I've heard that eating spicy food can help with labour and sex lol


----------



## gemlouise

heyyy, im overdue by nearly two weeks, and i've been trying everything possible to get things progressing, and nothing seems to work!
walking, spicy food, pineapple, birthing ball, raspberry leaf tea, even got a sweep done and nothing :(


----------



## MaybeP

Agh I agree! I'm so done with being pregnant, not that I don't love my daughter already and want her to have the best possible time in there but if shes ready to come out at 37 weeks then I will be soooo happy! I want to meet her and not feel like a whale anymore.

About raspberry leaf tea - I think you can start that in small doses at 32 weeks? Thats what I've been told anyways


----------



## beanzz

I'm gonna try everything too! OH might actually get laid for the first time in 6 months :rofl:

I want him out asap cos I don't want his birthday less than a week before mine as then noone will ever remember mine :sad1: I know it sounds really selfish but I still want my birthday to be mine. 

I've heard LOTS of pineapple, sex, bouncing on balls, walking sideways up and down stairs, walking, raspberry leaf tea can all help.. Some people suggest spicy food too but most people say it doesn't :shrug:

I'll also be doing it to pass the time aswel, if he doesn't come before I'm induced then at least I tried :)


----------



## veganmama

im not scared just frustrated if i do =[


----------



## Abby_

veganmama said:


> im not scared just frustrated if i do =[

I think i'll be the same. I also think that because i like being organised that i'll get annoyed pretty quickly. :dohh:


----------



## Elizax

I'm overdue but was never frightened, I'm feeling more impatient than ever plus I'm super sore everywhere.

Chances are high with going over with your first anyway, I guess I always knew there was more chance of my going over than early :flow:


----------



## rockys-mumma

I went over with my LO but tbh I expected it so I wasn't that fussed. Plus, they give two weeks either side of the due date for a reason because they can't be exact! 

I just walked walked walked once it was my due date. The most irritating part of being overdue was people asking if he was here/when he would be here. Feck off :haha:
He was born at 40+6 in the end.

I won't mind going 1 week over with this little one but might get a little grumpy if I go more than that lol.


----------



## Shaunagh

I'm not 'worried' about going overdue, I just know ii'm going to anyway, I've kind of accepted it now. However, I will be attempting to evict Cassidy 4 weeks from today! Xx


----------



## Jazz_Mom

I'm barely in my 2nd trimester and already this is a huge concern for me lol. It kinda sounds selfish but I want him out real soon. I absolutely HATE hospitals and I'm terrified of needles. Hearing about women that vaginally delivered 10lbs babies is scary :| I hope I can have him out at 37 weeks because everything is basically ready and we're just waiting on him :)

I also don't want to tear so a small baby would be nice. I tore my mom lol


----------



## nicoleJOLIE

ill be overdue in 3 days ... not scared just a royally pissed off as i've tried everything to induce labor :haha:


----------



## KiwiMOM

I'll be eating spicy food whether it helps or not (I love spicy food :haha:) I've noticed my BH's increase heaps when I go for walks so I'll probably try to go for a couple walks a day. But I'm not scared of going overdue.. if it happens it happens and me and my siblings were all between 8-10 pounds (I thought this was the norm until I got pregnant :haha:) and were delivered naturally. So I've accepted my baby could be quite big :dohh:


----------



## samisshort

Thanks everyone!

I just want him out because I swear my SPD gets worse every day :( it's so miserable. Especially because I try to avoid medication as much as possible. So Tylenol is a LAST resort, and I usually try warm baths.. which helps for about 30 minutes :/ I'm pretty sure I'll go overdue though.. My mom was 2 weeks late and I was 3 days late..

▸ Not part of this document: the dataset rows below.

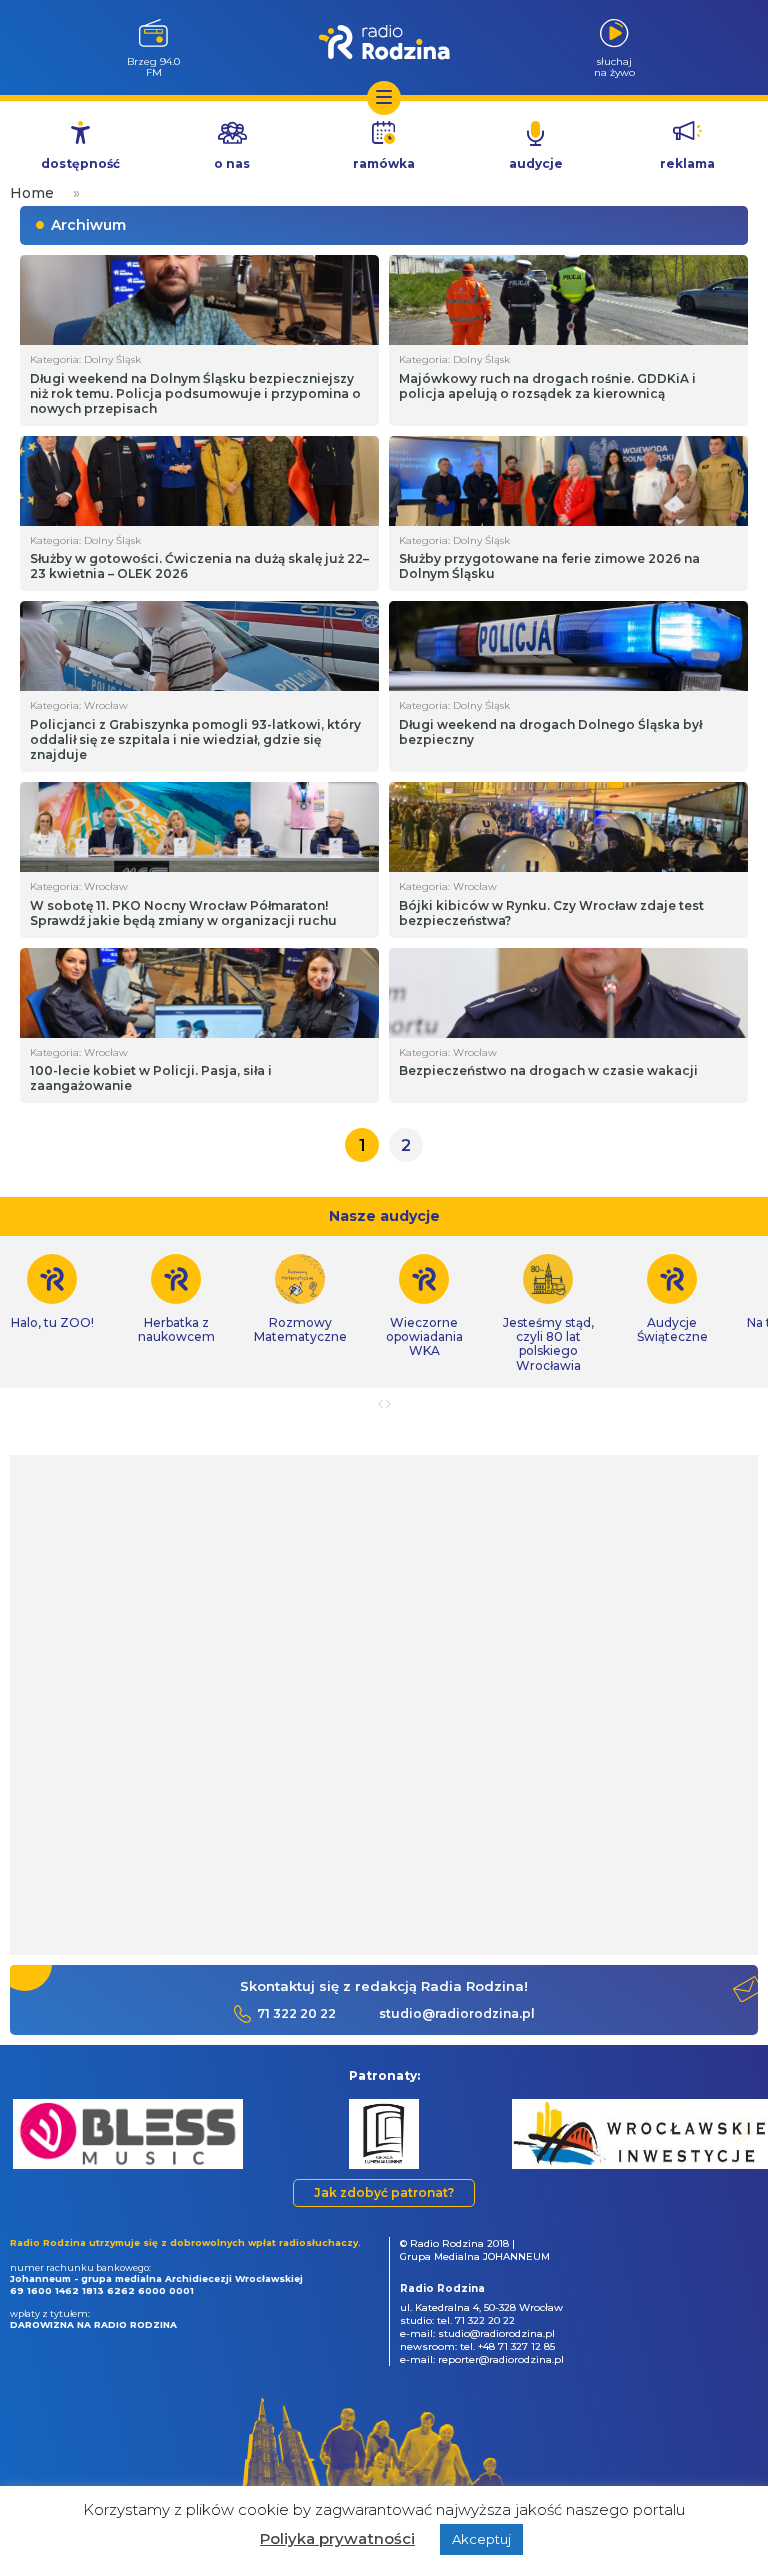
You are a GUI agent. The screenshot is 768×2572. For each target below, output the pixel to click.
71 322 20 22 (296, 2013)
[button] (24, 2131)
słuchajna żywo (614, 66)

Please Alex.. Please come before March 27th and after March 11th.. :dohh: :haha:

I'm definitely going to try these things.. Even if they don't work, well hey, I tried!


----------



## x__amour

I wasn't "scared" per say but wasn't looking forward to it, lol! 
I did end up going overdue though but it surprisingly went fast! :D


----------



## Mei190

To be honest, there is not a lot you can really do that is definate apart from wait for it to happen. I was more just impatient if I remember correctly. Like grumble grumble :haha:

He came at 40+6 so am expecting this one to be late as well. However this pregnancy is COMPLETELY different to my last one, so maybe it will be insanely late instead. :blush:


----------



## tinkerbelle93

I don't think all those things to induce labour really work lol- they didn't work for me anyway! 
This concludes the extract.